◆ What to work on:
The answer must consist of the records, repeated exactly.
== Dataset content ==
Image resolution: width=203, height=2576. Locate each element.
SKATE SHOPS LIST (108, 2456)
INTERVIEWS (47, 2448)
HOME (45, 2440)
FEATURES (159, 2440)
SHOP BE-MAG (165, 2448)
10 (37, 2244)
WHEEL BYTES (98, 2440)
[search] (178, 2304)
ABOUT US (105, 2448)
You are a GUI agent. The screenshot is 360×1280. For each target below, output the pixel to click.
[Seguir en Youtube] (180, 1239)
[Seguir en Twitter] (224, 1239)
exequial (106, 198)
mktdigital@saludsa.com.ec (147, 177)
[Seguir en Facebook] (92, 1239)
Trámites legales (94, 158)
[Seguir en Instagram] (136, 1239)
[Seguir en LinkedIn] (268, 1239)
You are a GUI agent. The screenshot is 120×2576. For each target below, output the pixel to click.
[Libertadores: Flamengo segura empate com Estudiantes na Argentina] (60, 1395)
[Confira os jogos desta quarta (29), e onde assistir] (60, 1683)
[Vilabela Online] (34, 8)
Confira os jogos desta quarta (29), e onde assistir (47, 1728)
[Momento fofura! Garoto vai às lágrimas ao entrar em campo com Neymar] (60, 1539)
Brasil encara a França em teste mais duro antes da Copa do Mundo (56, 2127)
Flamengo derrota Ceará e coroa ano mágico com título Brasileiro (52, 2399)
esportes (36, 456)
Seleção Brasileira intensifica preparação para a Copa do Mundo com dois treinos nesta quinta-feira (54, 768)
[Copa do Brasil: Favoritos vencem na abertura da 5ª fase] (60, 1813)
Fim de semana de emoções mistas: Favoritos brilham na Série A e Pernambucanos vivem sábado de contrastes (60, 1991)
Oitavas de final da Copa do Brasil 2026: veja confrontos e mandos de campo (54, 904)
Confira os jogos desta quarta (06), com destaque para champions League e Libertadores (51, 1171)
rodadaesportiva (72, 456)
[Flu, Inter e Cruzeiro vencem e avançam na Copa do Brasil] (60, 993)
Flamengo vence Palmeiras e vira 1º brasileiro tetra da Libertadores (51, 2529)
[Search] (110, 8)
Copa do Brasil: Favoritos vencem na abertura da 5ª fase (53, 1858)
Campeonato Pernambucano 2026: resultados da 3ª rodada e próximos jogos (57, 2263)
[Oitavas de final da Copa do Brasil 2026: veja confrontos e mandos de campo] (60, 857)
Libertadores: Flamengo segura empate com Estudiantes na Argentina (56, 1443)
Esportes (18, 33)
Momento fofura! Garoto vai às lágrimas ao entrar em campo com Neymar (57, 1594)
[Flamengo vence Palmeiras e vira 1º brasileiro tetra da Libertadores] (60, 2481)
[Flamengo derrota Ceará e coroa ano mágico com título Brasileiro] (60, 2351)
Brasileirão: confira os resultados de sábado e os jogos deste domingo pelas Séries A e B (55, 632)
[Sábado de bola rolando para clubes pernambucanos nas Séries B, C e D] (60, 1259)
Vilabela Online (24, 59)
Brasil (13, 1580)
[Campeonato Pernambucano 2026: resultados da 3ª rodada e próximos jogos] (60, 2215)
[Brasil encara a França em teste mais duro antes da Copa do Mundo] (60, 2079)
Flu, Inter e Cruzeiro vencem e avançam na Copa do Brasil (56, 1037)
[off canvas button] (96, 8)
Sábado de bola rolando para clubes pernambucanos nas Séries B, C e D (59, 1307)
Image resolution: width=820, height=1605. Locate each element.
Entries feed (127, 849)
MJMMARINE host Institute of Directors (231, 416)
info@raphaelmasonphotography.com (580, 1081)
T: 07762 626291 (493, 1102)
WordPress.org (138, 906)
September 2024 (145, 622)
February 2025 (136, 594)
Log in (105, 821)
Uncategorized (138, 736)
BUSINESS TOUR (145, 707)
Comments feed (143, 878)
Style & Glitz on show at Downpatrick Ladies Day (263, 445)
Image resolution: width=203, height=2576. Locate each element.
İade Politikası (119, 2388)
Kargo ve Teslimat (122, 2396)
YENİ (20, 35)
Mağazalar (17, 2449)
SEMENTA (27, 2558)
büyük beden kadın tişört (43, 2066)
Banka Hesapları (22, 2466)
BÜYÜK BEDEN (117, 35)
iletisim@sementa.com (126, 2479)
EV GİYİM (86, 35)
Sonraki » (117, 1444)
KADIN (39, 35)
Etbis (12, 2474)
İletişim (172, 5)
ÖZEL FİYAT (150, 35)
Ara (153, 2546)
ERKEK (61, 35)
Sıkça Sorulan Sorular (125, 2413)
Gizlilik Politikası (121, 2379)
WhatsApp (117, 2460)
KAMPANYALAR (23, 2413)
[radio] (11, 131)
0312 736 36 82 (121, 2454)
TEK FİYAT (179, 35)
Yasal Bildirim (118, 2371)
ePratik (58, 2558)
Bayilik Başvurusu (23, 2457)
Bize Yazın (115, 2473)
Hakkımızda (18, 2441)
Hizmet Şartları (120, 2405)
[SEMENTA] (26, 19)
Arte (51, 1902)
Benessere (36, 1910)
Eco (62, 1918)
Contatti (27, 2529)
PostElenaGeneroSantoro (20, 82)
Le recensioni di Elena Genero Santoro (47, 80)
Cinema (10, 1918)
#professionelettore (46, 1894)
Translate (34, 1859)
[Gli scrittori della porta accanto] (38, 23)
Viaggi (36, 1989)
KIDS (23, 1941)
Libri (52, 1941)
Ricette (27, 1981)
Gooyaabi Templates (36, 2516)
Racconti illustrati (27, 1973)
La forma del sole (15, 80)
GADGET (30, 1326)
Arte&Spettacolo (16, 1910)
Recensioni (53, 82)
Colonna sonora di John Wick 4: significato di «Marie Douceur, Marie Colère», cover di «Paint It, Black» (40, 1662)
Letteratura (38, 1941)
===
◆ Result of this exercise:
Image resolution: width=203, height=2576. Locate each element.
SKATE SHOPS LIST (108, 2456)
INTERVIEWS (47, 2448)
HOME (45, 2440)
FEATURES (159, 2440)
SHOP BE-MAG (165, 2448)
10 (37, 2244)
WHEEL BYTES (98, 2440)
[search] (178, 2304)
ABOUT US (105, 2448)
You are a GUI agent. The screenshot is 360×1280. For each target below, output the pixel to click.
[Seguir en Youtube] (180, 1239)
[Seguir en Twitter] (224, 1239)
exequial (106, 198)
mktdigital@saludsa.com.ec (147, 177)
[Seguir en Facebook] (92, 1239)
Trámites legales (94, 158)
[Seguir en Instagram] (136, 1239)
[Seguir en LinkedIn] (268, 1239)
You are a GUI agent. The screenshot is 120×2576. For each target below, output the pixel to click.
[Libertadores: Flamengo segura empate com Estudiantes na Argentina] (60, 1395)
[Confira os jogos desta quarta (29), e onde assistir] (60, 1683)
[Vilabela Online] (34, 8)
Confira os jogos desta quarta (29), e onde assistir (47, 1728)
[Momento fofura! Garoto vai às lágrimas ao entrar em campo com Neymar] (60, 1539)
Brasil encara a França em teste mais duro antes da Copa do Mundo (56, 2127)
Flamengo derrota Ceará e coroa ano mágico com título Brasileiro (52, 2399)
esportes (36, 456)
Seleção Brasileira intensifica preparação para a Copa do Mundo com dois treinos nesta quinta-feira (54, 768)
[Copa do Brasil: Favoritos vencem na abertura da 5ª fase] (60, 1813)
Fim de semana de emoções mistas: Favoritos brilham na Série A e Pernambucanos vivem sábado de contrastes (60, 1991)
Oitavas de final da Copa do Brasil 2026: veja confrontos e mandos de campo (54, 904)
Confira os jogos desta quarta (06), com destaque para champions League e Libertadores (51, 1171)
rodadaesportiva (72, 456)
[Flu, Inter e Cruzeiro vencem e avançam na Copa do Brasil] (60, 993)
Flamengo vence Palmeiras e vira 1º brasileiro tetra da Libertadores (51, 2529)
[Search] (110, 8)
Copa do Brasil: Favoritos vencem na abertura da 5ª fase (53, 1858)
Campeonato Pernambucano 2026: resultados da 3ª rodada e próximos jogos (57, 2263)
[Oitavas de final da Copa do Brasil 2026: veja confrontos e mandos de campo] (60, 857)
Libertadores: Flamengo segura empate com Estudiantes na Argentina (56, 1443)
Esportes (18, 33)
Momento fofura! Garoto vai às lágrimas ao entrar em campo com Neymar (57, 1594)
[Flamengo vence Palmeiras e vira 1º brasileiro tetra da Libertadores] (60, 2481)
[Flamengo derrota Ceará e coroa ano mágico com título Brasileiro] (60, 2351)
Brasileirão: confira os resultados de sábado e os jogos deste domingo pelas Séries A e B (55, 632)
[Sábado de bola rolando para clubes pernambucanos nas Séries B, C e D] (60, 1259)
Vilabela Online (24, 59)
Brasil (13, 1580)
[Campeonato Pernambucano 2026: resultados da 3ª rodada e próximos jogos] (60, 2215)
[Brasil encara a França em teste mais duro antes da Copa do Mundo] (60, 2079)
Flu, Inter e Cruzeiro vencem e avançam na Copa do Brasil (56, 1037)
[off canvas button] (96, 8)
Sábado de bola rolando para clubes pernambucanos nas Séries B, C e D (59, 1307)
Image resolution: width=820, height=1605. Locate each element.
Entries feed (127, 849)
MJMMARINE host Institute of Directors (231, 416)
info@raphaelmasonphotography.com (580, 1081)
T: 07762 626291 (493, 1102)
WordPress.org (138, 906)
September 2024 (145, 622)
February 2025 (136, 594)
Log in (105, 821)
Uncategorized (138, 736)
BUSINESS TOUR (145, 707)
Comments feed (143, 878)
Style & Glitz on show at Downpatrick Ladies Day (263, 445)
Image resolution: width=203, height=2576. Locate each element.
İade Politikası (119, 2388)
Kargo ve Teslimat (122, 2396)
YENİ (20, 35)
Mağazalar (17, 2449)
SEMENTA (27, 2558)
büyük beden kadın tişört (43, 2066)
Banka Hesapları (22, 2466)
BÜYÜK BEDEN (117, 35)
iletisim@sementa.com (126, 2479)
EV GİYİM (86, 35)
Sonraki » (117, 1444)
KADIN (39, 35)
Etbis (12, 2474)
İletişim (172, 5)
ÖZEL FİYAT (150, 35)
Ara (153, 2546)
ERKEK (61, 35)
Sıkça Sorulan Sorular (125, 2413)
Gizlilik Politikası (121, 2379)
WhatsApp (117, 2460)
KAMPANYALAR (23, 2413)
[radio] (11, 131)
0312 736 36 82 (121, 2454)
TEK FİYAT (179, 35)
Yasal Bildirim (118, 2371)
ePratik (58, 2558)
Bayilik Başvurusu (23, 2457)
Bize Yazın (115, 2473)
Hakkımızda (18, 2441)
Hizmet Şartları (120, 2405)
[SEMENTA] (26, 19)
Arte (51, 1902)
Benessere (36, 1910)
Eco (62, 1918)
Contatti (27, 2529)
PostElenaGeneroSantoro (20, 82)
Le recensioni di Elena Genero Santoro (47, 80)
Cinema (10, 1918)
#professionelettore (46, 1894)
Translate (34, 1859)
[Gli scrittori della porta accanto] (38, 23)
Viaggi (36, 1989)
KIDS (23, 1941)
Libri (52, 1941)
Ricette (27, 1981)
Gooyaabi Templates (36, 2516)
Racconti illustrati (27, 1973)
La forma del sole (15, 80)
GADGET (30, 1326)
Arte&Spettacolo (16, 1910)
Recensioni (53, 82)
Colonna sonora di John Wick 4: significato di «Marie Douceur, Marie Colère», cover di «Paint It, Black» (40, 1662)
Letteratura (38, 1941)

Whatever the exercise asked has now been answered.